The first shop we went today was the Wagner, it's a shop which they sell pianos and violins. I asked the woman whether they offered any ukulele classes or guitar classes. We spoke in Chinese and of course I didn't know what the Mandarin word for for ukulele was, so I described it as a 'small guitar'. Oh well, it's okay you may think, but it took me so hard to say something like this. Urgh...
Fine, that's fine. I convinced my momma to take us to Yamaha music center. I can say it's quite scary. We entered the shop without my momma and I asked for the details of ukulele class (Again, for Elisa). They told me the information about the class and I think Elisa'd learn it here. However, she didn't seem to go this place. Okay, at this point, I've done my part as her twiny.
The next thing is asking friends. This is really terrible. I asked 3 to 4 people and I think they got annoyed because of me, yeap me... I felt like an annoying person who kept asking people about the lesson thingy. Really, I sort of regretted doing this for Elisa, some of them seemed so annoyed because of me. I don't feel nice, either. I think they may ignore me next time. Never mind, I still have Elisa. Who tells me that she's my twin sister?

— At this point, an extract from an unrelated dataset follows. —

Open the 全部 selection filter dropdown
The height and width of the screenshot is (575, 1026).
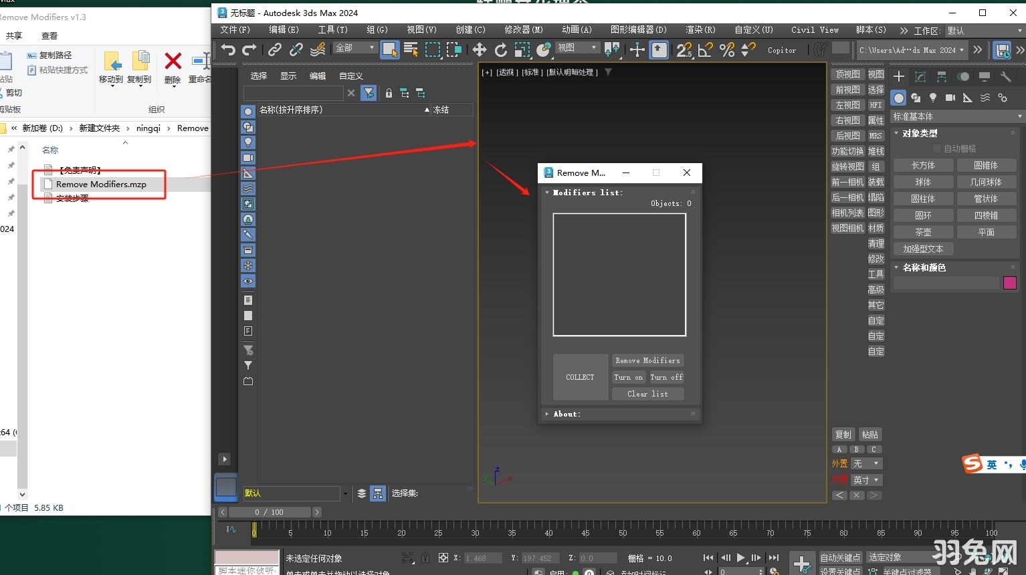tap(354, 48)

At about 6pm, Elisa and I went to Fatty and Skinny Music. It was extremely terrible. I went up, I'm not saying that the place is horrible, but I wanna express my feeling, okay? If you wanna learn music, it's a good place for you:) Okay, so we went up and I saw some really artistic people there. I think they're really good at music. Therefore, I asked the same thing again which was about the ukulele lesson, JUST FOR ELISA. Indeed, one of my friends said I was a good sister. I don't think I'm but yea, may be I'm.
Everything didn't go so smoothly, indeed. Uh, I honestly don't wanna have bad relationships with all my friends, but does asking for help really ruin it? No, maybe I'm not right. I have no idea, I hope no one hates me so far. Elisa, if you're reading this, you must be thankful, okay? Yeap, I'm thankful to have you in my life too:) (Although I ruined people's daysT_T)

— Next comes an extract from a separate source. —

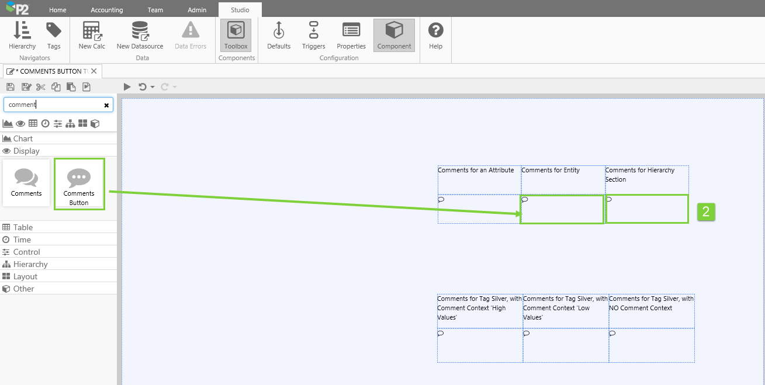Open the Triggers configuration

click(313, 36)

The true love, I see it. God loves me. As you can see, I'm still alive. *peace:P I prayed before going any shops, that's why I'm safe and sound after going these place. Accidents might happen if I was careless while heading to these shops. Not only that, I know that my love for Elisa is genuine, and her love for me so. I know that God's there always with me and her. Erm, pray for my relationships with my friends, please. Praying is the best way to send any of your requests, thanks and also messages.

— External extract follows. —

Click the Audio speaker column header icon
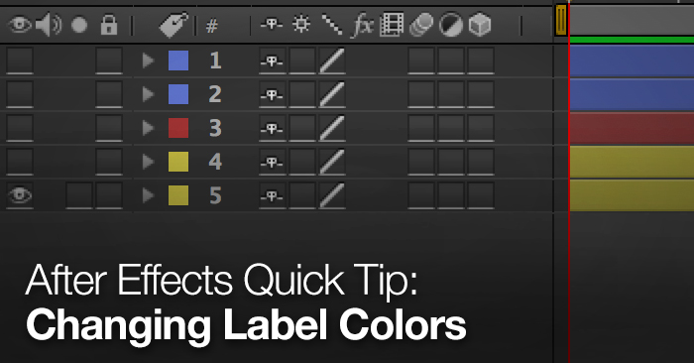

There're so many things that no one knows behind so many things. I don't feel like learning to play ukulele with Elisa, nope. I'm preparing myself to go into medical stream, I wanna be a doctor. A doctor who works for God and spreads good news. I wanna work for God. Okay, so yea, I declare, I was irritating my friends not because of myself, maybe a little, but for my dearly and beloved twin sister.
You may think that I'm not gonna to leave her one day, but I think we're gonna to be separated after college. She might be in the East and I might be in the West, who knows? That might be the reason for me to do so much in a day just for her. Time is short, to the love ones, you must value.
It's time for me to read the bible. I have been lazy for 2 days, I suppose, haven't touched the bible. Glory to the God, I'm still alive, breathing in front of the computer and typing this post.